PROMPT:
Each entry is to be retyped exactly as it stands.

(Extracted records)
★ ★ ★ ★ ★

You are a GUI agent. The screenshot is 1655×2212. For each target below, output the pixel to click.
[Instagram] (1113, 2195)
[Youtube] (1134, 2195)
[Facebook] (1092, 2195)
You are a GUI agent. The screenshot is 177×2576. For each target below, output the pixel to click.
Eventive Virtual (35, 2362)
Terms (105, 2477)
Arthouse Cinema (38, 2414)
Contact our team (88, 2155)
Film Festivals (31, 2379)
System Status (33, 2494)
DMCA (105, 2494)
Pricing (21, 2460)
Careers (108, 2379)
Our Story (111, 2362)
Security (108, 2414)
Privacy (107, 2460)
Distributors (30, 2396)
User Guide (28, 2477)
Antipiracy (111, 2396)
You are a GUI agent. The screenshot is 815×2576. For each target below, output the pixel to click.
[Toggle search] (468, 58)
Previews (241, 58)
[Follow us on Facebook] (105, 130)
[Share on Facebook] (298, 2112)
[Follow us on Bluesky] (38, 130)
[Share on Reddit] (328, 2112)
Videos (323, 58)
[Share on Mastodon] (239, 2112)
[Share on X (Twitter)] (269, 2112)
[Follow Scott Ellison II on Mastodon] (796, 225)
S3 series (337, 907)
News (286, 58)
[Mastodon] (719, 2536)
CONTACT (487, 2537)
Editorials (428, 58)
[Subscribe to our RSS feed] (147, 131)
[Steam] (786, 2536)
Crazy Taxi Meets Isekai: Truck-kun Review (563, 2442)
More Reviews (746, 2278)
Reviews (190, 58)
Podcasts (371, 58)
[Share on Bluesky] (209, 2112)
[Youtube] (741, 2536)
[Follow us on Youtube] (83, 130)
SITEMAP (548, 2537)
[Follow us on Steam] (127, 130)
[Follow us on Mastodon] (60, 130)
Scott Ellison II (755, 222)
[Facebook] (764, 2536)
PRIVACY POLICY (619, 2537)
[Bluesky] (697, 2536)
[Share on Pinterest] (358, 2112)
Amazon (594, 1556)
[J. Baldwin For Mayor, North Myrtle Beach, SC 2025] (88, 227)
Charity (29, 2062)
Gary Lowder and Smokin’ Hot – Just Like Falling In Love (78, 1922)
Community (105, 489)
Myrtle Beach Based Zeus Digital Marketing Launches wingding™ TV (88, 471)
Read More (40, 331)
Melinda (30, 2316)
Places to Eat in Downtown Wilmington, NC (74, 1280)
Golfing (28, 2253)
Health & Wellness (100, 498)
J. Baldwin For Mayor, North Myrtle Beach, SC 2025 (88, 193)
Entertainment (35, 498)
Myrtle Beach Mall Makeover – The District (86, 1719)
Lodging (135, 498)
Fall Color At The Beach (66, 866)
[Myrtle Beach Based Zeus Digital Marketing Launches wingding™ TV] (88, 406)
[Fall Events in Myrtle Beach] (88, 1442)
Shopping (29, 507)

★ ★ ★ ★ ★

SOLUTION FOR THIS PROBLEM:
You are a GUI agent. The screenshot is 1655×2212. For each target below, output the pixel to click.
[Instagram] (1113, 2195)
[Youtube] (1134, 2195)
[Facebook] (1092, 2195)
You are a GUI agent. The screenshot is 177×2576. For each target below, output the pixel to click.
Eventive Virtual (35, 2362)
Terms (105, 2477)
Arthouse Cinema (38, 2414)
Contact our team (88, 2155)
Film Festivals (31, 2379)
System Status (33, 2494)
DMCA (105, 2494)
Pricing (21, 2460)
Careers (108, 2379)
Our Story (111, 2362)
Security (108, 2414)
Privacy (107, 2460)
Distributors (30, 2396)
User Guide (28, 2477)
Antipiracy (111, 2396)
You are a GUI agent. The screenshot is 815×2576. For each target below, output the pixel to click.
[Toggle search] (468, 58)
Previews (241, 58)
[Follow us on Facebook] (105, 130)
[Share on Facebook] (298, 2112)
[Follow us on Bluesky] (38, 130)
[Share on Reddit] (328, 2112)
Videos (323, 58)
[Share on Mastodon] (239, 2112)
[Share on X (Twitter)] (269, 2112)
[Follow Scott Ellison II on Mastodon] (796, 225)
S3 series (337, 907)
News (286, 58)
[Mastodon] (719, 2536)
CONTACT (487, 2537)
Editorials (428, 58)
[Subscribe to our RSS feed] (147, 131)
[Steam] (786, 2536)
Crazy Taxi Meets Isekai: Truck-kun Review (563, 2442)
More Reviews (746, 2278)
Reviews (190, 58)
Podcasts (371, 58)
[Share on Bluesky] (209, 2112)
[Youtube] (741, 2536)
[Follow us on Youtube] (83, 130)
SITEMAP (548, 2537)
[Follow us on Steam] (127, 130)
[Follow us on Mastodon] (60, 130)
Scott Ellison II (755, 222)
[Facebook] (764, 2536)
PRIVACY POLICY (619, 2537)
[Bluesky] (697, 2536)
[Share on Pinterest] (358, 2112)
Amazon (594, 1556)
[J. Baldwin For Mayor, North Myrtle Beach, SC 2025] (88, 227)
Charity (29, 2062)
Gary Lowder and Smokin’ Hot – Just Like Falling In Love (78, 1922)
Community (105, 489)
Myrtle Beach Based Zeus Digital Marketing Launches wingding™ TV (88, 471)
Read More (40, 331)
Melinda (30, 2316)
Places to Eat in Downtown Wilmington, NC (74, 1280)
Golfing (28, 2253)
Health & Wellness (100, 498)
J. Baldwin For Mayor, North Myrtle Beach, SC 2025 (88, 193)
Entertainment (35, 498)
Myrtle Beach Mall Makeover – The District (86, 1719)
Lodging (135, 498)
Fall Color At The Beach (66, 866)
[Myrtle Beach Based Zeus Digital Marketing Launches wingding™ TV] (88, 406)
[Fall Events in Myrtle Beach] (88, 1442)
Shopping (29, 507)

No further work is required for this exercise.